Currently, the following insulating films are known to be used in electric motors of new energy automobiles:
1. aromatic polyamide papers, i.e., aramid papers, such as the product of dupont, U.S. under the name Nomex. The paper has general oil resistance and hydrolytic resistance, and the problem of reduced elongation at break and improved brittleness when used in an oil-cooled motor. The rigidity is poor, and the actual processing requirement is difficult to adapt in some cases. Moreover, the insulating property is poor because of being a paper material.
2. Biaxially stretched polyphenylene sulfide (PPS) films have excellent oil resistance and hydrolysis resistance, but are limited by their production methods, and single-layer PPS films are thin and rigid enough to be used in insulating films. JP-A-2-45144 proposes that a laminate film obtained by thermally fusing a PPS film and an unstretched PPS sheet be used in the field of electric motors as an electric insulating laminate film. However, the film obtained by this method has low interlayer adhesion properties, and thus, delamination and cracking due to stress concentration occur during processing or use.
3. The chinese patent document CN102460906a provides a solution for a composite material, in which the surface of at least one material of aramid paper and PPS film is subjected to low-temperature plasma treatment, and then is directly subjected to pressure lamination without using an adhesive to obtain a composite material, abbreviated as NSN. The composite material has better oil resistance and hydrolysis resistance, but has the defects that: the equipment and the composite process for the low-temperature plasma treatment are complex, the production period is too long, the cost is higher, and the method is not suitable for large-scale production; in the treatment process, the material has the possibility of static electricity, and the reliability of the service performance is affected; brittle, and is easily broken during processing.
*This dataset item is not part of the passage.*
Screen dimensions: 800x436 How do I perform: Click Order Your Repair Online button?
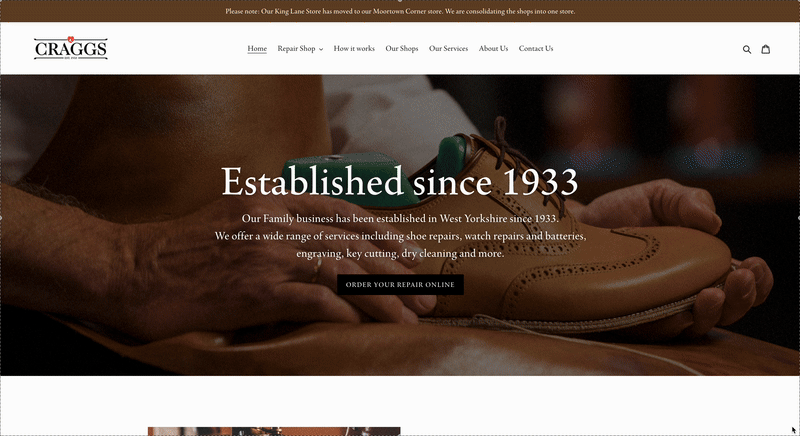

Therefore, there is still a need for an insulating film with high performance, good rigidity, good rebound performance, excellent aging resistance, good insulation, simple processing method and low cost, so as to cope with the development trend of new energy automobiles.
Disclosure of Invention
The invention aims to provide a composite film which has the characteristics of good rigidity, good rebound performance, excellent ageing resistance, good insulativity, simple processing method and low cost.
The present inventors have conducted intensive studies to solve the above-mentioned problems, and as a result, have found that a composite film, which is characterized in that: the adhesive comprises an aramid paper layer, more than two polymer film layers and more than two adhesive layers, wherein at least two of the polymer film layers are resin film layers.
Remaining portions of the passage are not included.